The ‘new animal’ first!

Can we rightly say it’s the same to exclude animal products for ethical reasons and addressing our inner human political and social crisis? What causes a intra-human political and social crisis? In the end of the day it’s each of us and how we shape daily life in every possible step, and also how we seek to shape our careers, that directly impacts the social and political dilemmas.

EVIRONMENTAL DESTRUCTION is the disastrous link between the misery we impose upon nonhuman animals and our societal and individual self-definitions as the human group.

There is morally no way round to primarily address animal issues alongside an aim of a new ‘enlightenment’ that progresses but also alters term of ‘human’ (animal!) freedom. Since animals are our co-beings that we draw into the total catastrophe without any ethical legitimization whatsoever, animal rights will redefine much of our cultural self understanding/s.
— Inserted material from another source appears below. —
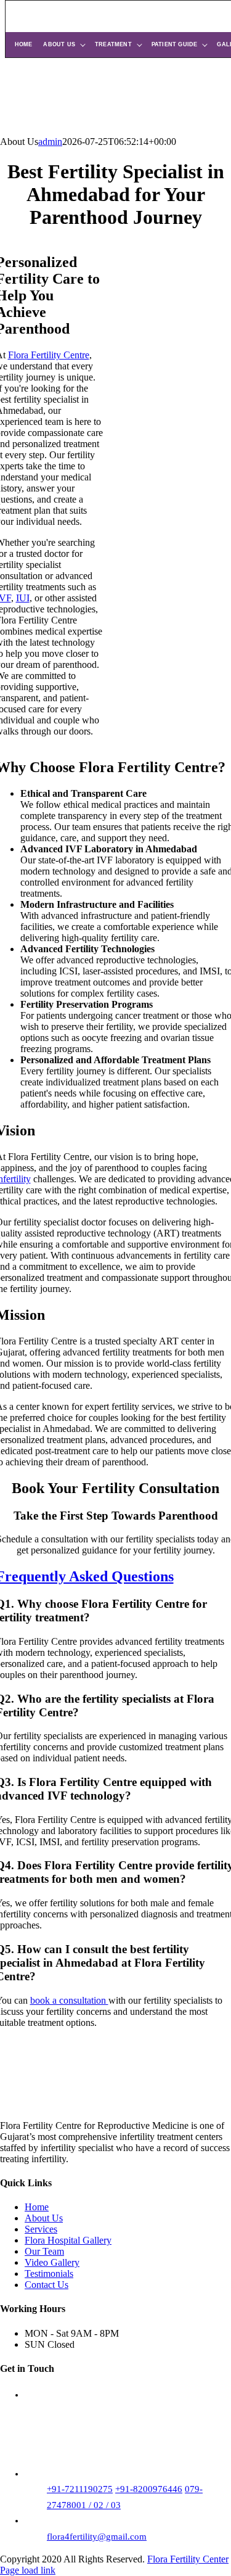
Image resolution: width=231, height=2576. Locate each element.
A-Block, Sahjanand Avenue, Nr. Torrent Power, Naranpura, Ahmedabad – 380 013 (105, 2442)
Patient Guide (175, 44)
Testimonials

We have to stop leading our personal lives and our collective goals so, that we keep on with the exploitation and the destruction of the free natural space that is originally and rightly the animal habitat! Separating the notion of an intact animal habitat (nature) from our rights-self-definition would throw us back into a heavily anthropocentrist thinking.

We should really rethink how we as humans act, on every scale! What we likely consider to be NORMAL, is likely in reality homocentrist/anthropocentrist selfishness and destructivity. When we step out of this “NORMALITY” and lead an UNNORMAL way of life, we don’t even accept that we might be doing the only thing that will open our sight, since we got so used to the narrowmindedness of ‘being human’ and not our (very individual and perhaps in this world lonely) selves. We need to have courage – again, and again and again. Against all “odds”!

And I have to note: Elitism in the vegan and animal advocacy movement … In one sentence, I don’t think elitism helps on the long run with a liberation movement.